Destabilizing Power Grid and Energy Market by Cyberattacks on Smart Inverters

TL;DR

This paper assesses the risk and potential impact of large-scale cyberattacks on smart inverters in power grids, highlighting vulnerabilities and proposing insights for enhancing grid security in high PV penetration scenarios.

Contribution

It provides a realistic evaluation of cyberattack plausibility and impacts on power grid stability, based on Australian data and contingency analysis, emphasizing the need for robust defense strategies.

Findings

Cyberattacks can disrupt the grid but require careful planning to be impactful.

Current security measures are insufficient against sophisticated, orchestrated attacks.

Low levels of distributed PV can enable significant cyberattack impacts.

Abstract

Cyberattacks on smart inverters and distributed PV are becoming an imminent threat, because of the recent well-documented vulnerabilities and attack incidents.
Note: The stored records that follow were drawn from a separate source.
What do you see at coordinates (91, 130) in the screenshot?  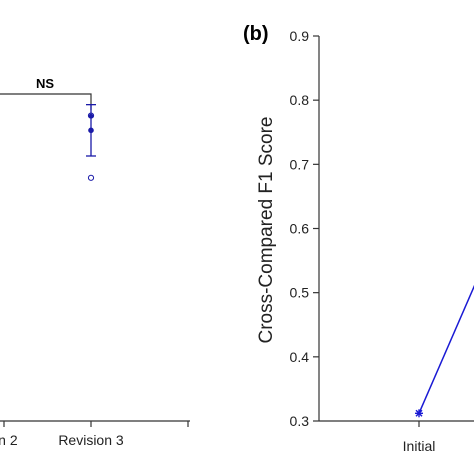 I see `mean-point` at bounding box center [91, 130].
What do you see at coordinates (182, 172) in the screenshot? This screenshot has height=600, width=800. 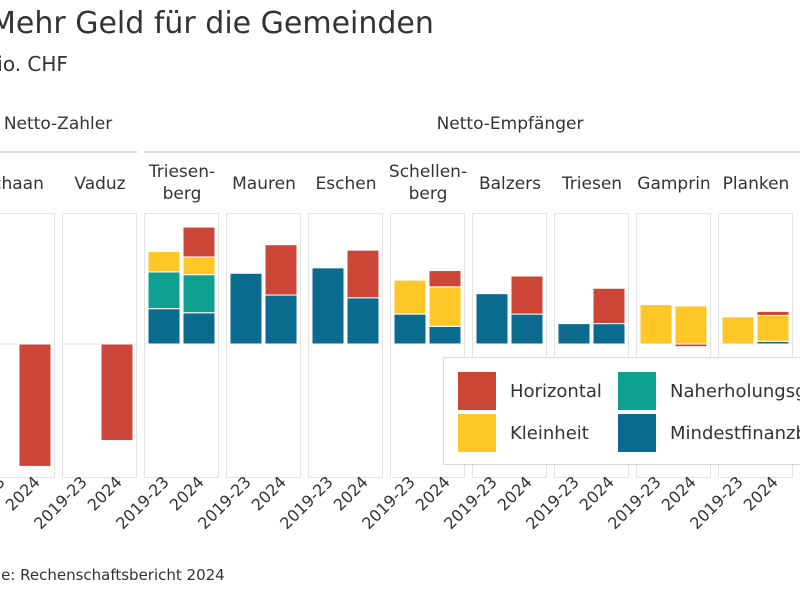 I see `panel-label: Triesen-` at bounding box center [182, 172].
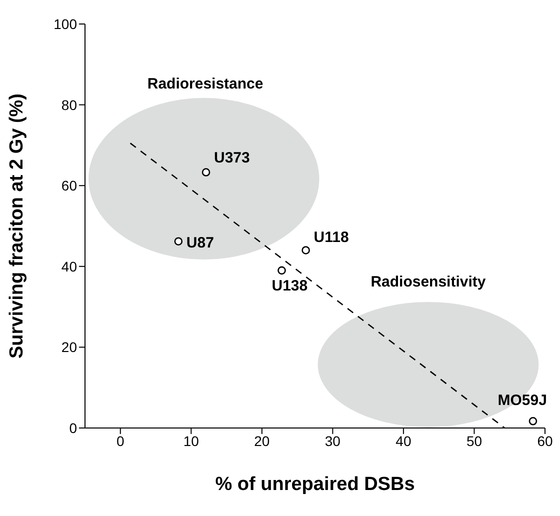 Image resolution: width=560 pixels, height=516 pixels. I want to click on x-tick-label: 10, so click(192, 440).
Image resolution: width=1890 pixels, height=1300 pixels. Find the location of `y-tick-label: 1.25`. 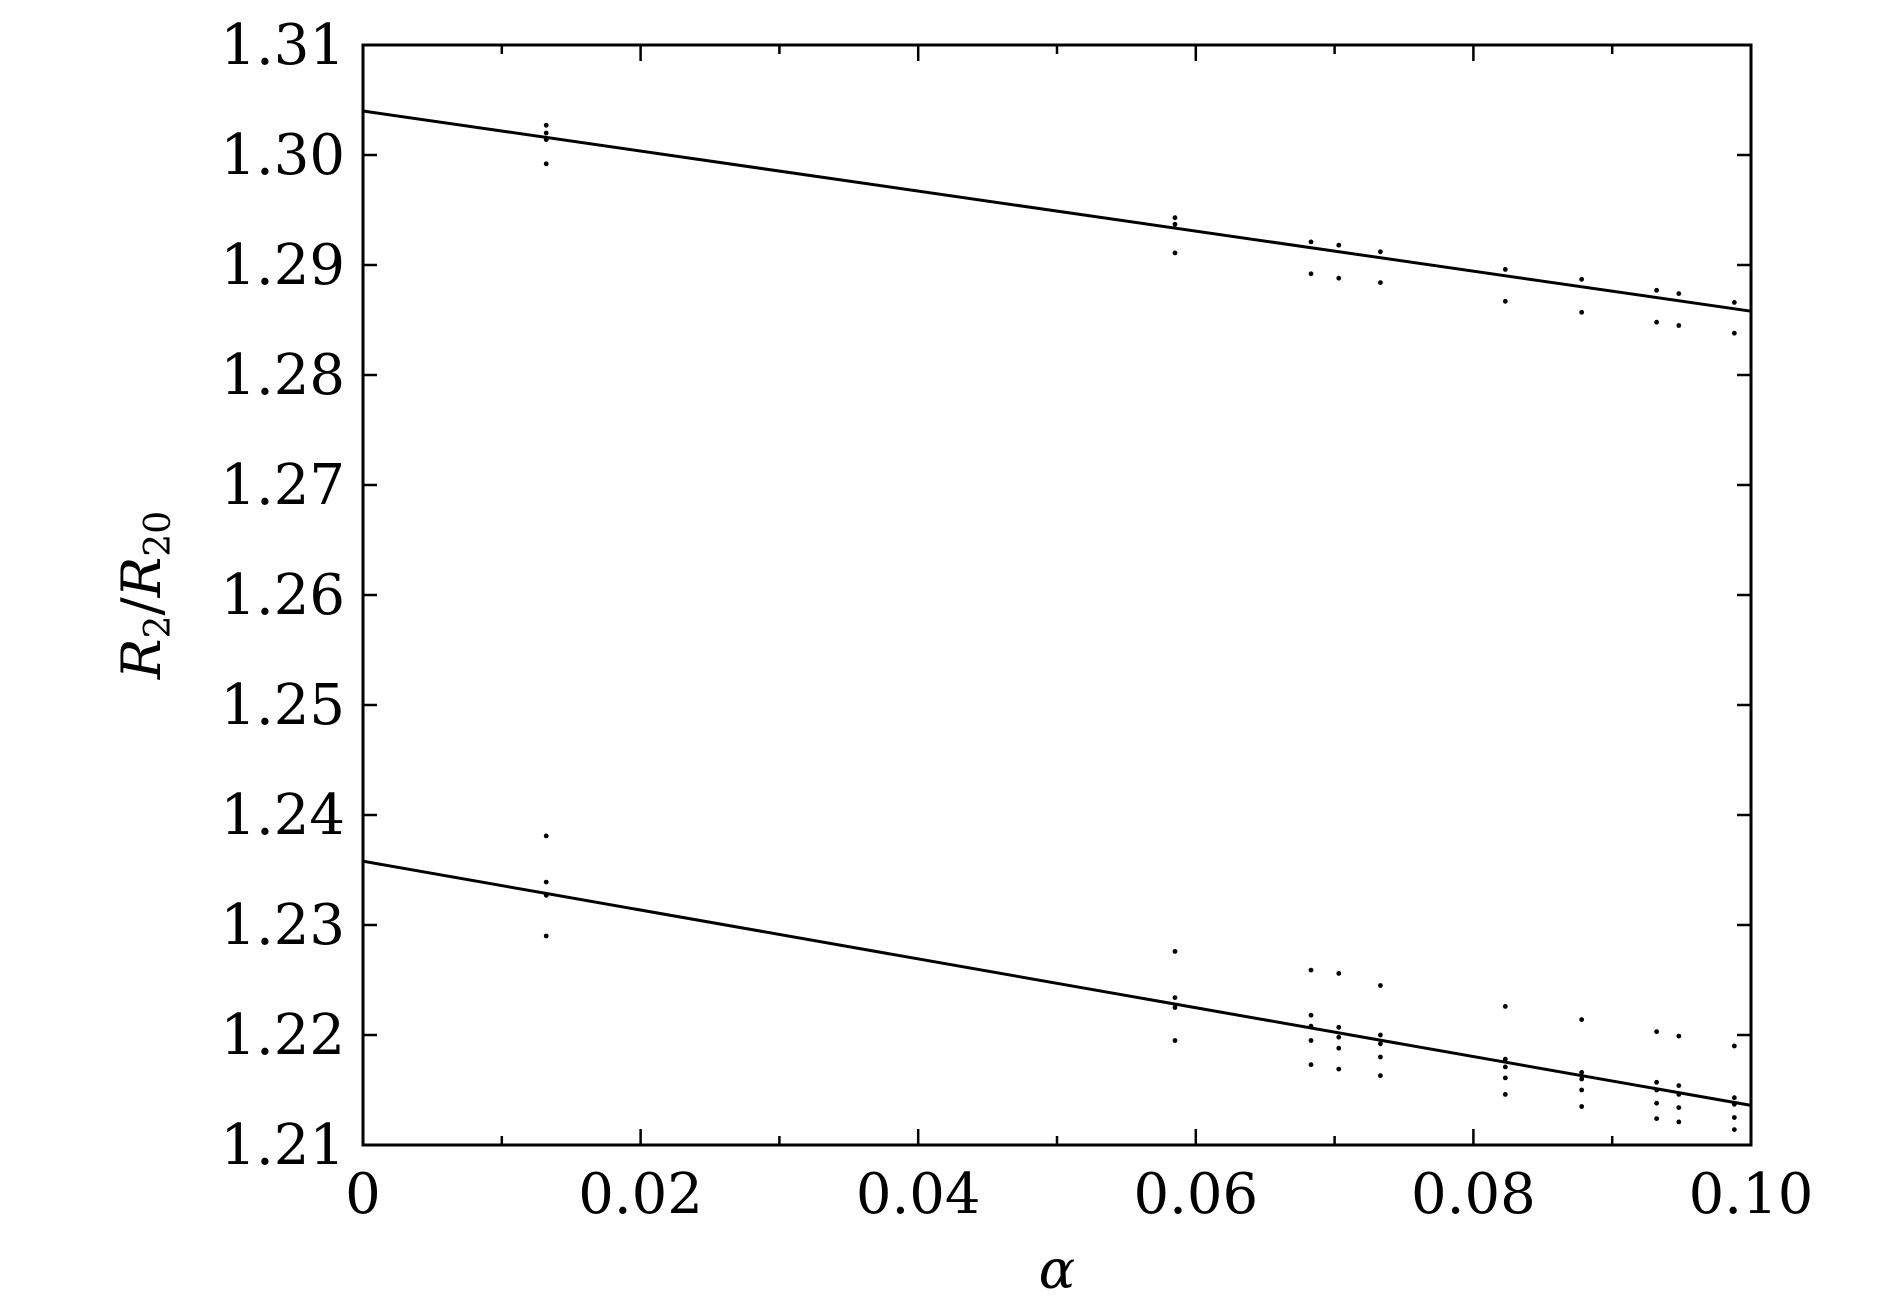

y-tick-label: 1.25 is located at coordinates (282, 706).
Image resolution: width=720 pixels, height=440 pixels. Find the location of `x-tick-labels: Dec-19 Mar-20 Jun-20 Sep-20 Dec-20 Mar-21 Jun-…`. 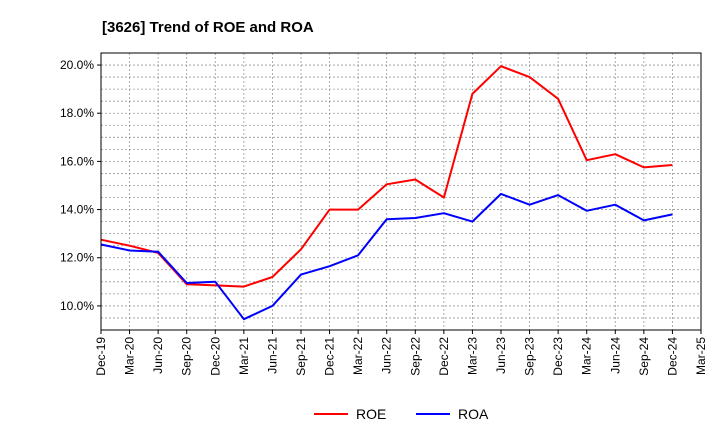

x-tick-labels: Dec-19 Mar-20 Jun-20 Sep-20 Dec-20 Mar-21 Jun-… is located at coordinates (401, 353).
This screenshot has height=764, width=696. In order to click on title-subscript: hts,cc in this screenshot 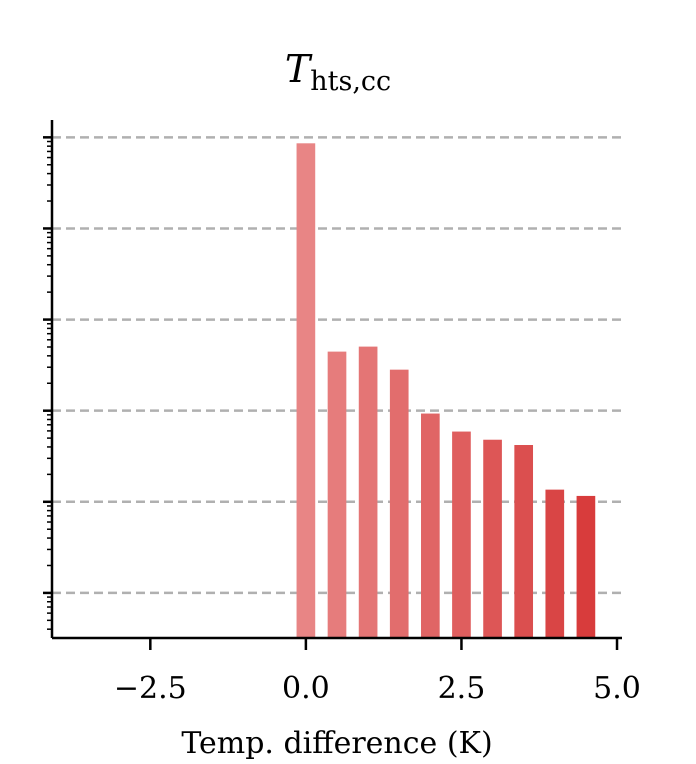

Particularly, the long lifespan of inverter devices, users' oblivion of cybersecurity compliance, and the lack of cyber regulatory frameworks exacerbate the prospect of cyberattacks on smart inverters. As a result, this raises a question -- "do cyberattacks on smart inverters, if orchestrated on a large scale, pose a genuine threat of wide-scale instability to the power grid and energy market"? This paper provides a realistic assessment on the plausibility and impacts of wide-scale power instability caused by cyberattacks on smart inverters. We conduct an in-depth study based on the electricity market data of Australia and the knowledge of practical contingency mechanisms. Our key findings reveal: (1) Despite the possibility of disruption to the grid by cyberattacks on smart inverters, the impact is only significant under careful planning and orchestration. (2) While the grid can assure certain power system security to survive inadvertent contingency events, it is insufficient to defend against savvy attackers who can orchestrate attacks in an adversarial manner. Our data analysis of Australia's electricity grid also reveals that a relatively low percentage of distributed PV would be sufficient to launch an impactful concerted attack on the grid. Our study casts insights on robust strategies for defending the grid in the presence of cyberattacks for places with high penetration of distributed PV.